Bulging bins and empty shelves – the Brexit dividend

Photo by Jon Tyson on Unsplash

It was all so predictable.  Ending the free movement of UK and EU citizens and making the UK a less welcoming place for EU nationals was always going to lead to labour shortages in key sectors.  Government were warned repeatedly but didn’t listen; or perhaps just didn’t care.   They can’t avoid it now.

One of the most striking images circulating this last week was of workers discarding courgettes in the field because of a shortage of staff to pack and process them.  There are similar reports of cauliflowers rotting in the ground in Cornwall because of an inability to recruit sufficient workers. Earlier this year a  large part of the daffodil crop went unharvested for the same reason.

Crops left in the field is one cause of shortages in the shops.  Another reason is the lack of drivers to deliver supplies.  There are serious concerns in the retail sector that consumers will be faced with empty shelves as a direct consequence of the way in which we have left the EU.

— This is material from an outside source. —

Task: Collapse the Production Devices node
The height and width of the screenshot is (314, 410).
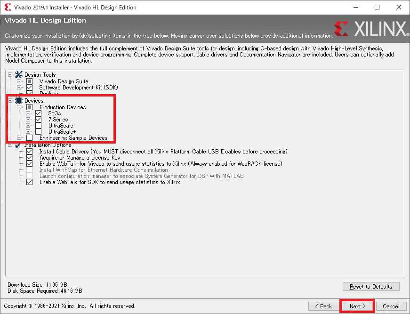Action: coord(19,107)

 While supermarkets are warning of the threat to food supplies the hospitality sector, which has traditionally employed a large number of EU nationals, fears that it will be unable to meet demand once Covid restrictions are lifted. The staffing crisis in the care sector is being made much worse by post-Brexit immigration rules that discriminate against poorly paid workers. 

Concerns about staff shortages, clearly linked to Brexit, are now being expressed across the board.  There are difficulties in recruiting nurses from Europe.  According to the Head of the Nursing and Midwifery Council, in the five years since the Brexit referendum “recruitment from the European Economic Area has dropped off a cliff”.   The construction sector has warned “ that an exodus of skilled EU workers is increasingly leading to serious staff shortages”. The CBI has called for restrictions to be lifted on recruitment of “butchers, bricklayers and welders”.

Meanwhile in Somerset residents faces continuing delays to rubbish collection directly caused by a shortage of drivers deriving in large part from Brexit.

The government seems to have been stirred from its complacency by the perfect storm of shortages its handling of Brexit has created. It recently held an emergency meeting with sector representatives to consider the crisis. However, the only practical step it has taken so far is to weaken regulations concerned with public safety. It is not a good omen.  How many other protections will be weakened by a government desperately seeking to avoid responsibility for the consequences of its own decisions.?

 Nor is this one small step likely to be helpful. Lifting the limit on the number of hours a heavy goods driver can work from 9 hours per day to 10 has been strongly criticised by trade unions and is not seen as sensible by many firms.  As one employer put it

 “Lorry drivers are already doing more hours a week then the average factory or shop worker and we are asking them to do that in control of a 44 tonne killing machine.”

None of this is necessary.  It follows directly from a dogmatic insistence on reducing the number of EU citizens working in the UK at all costs. It is a triumph of ideology over common sense; but at least the waste is now plain to see.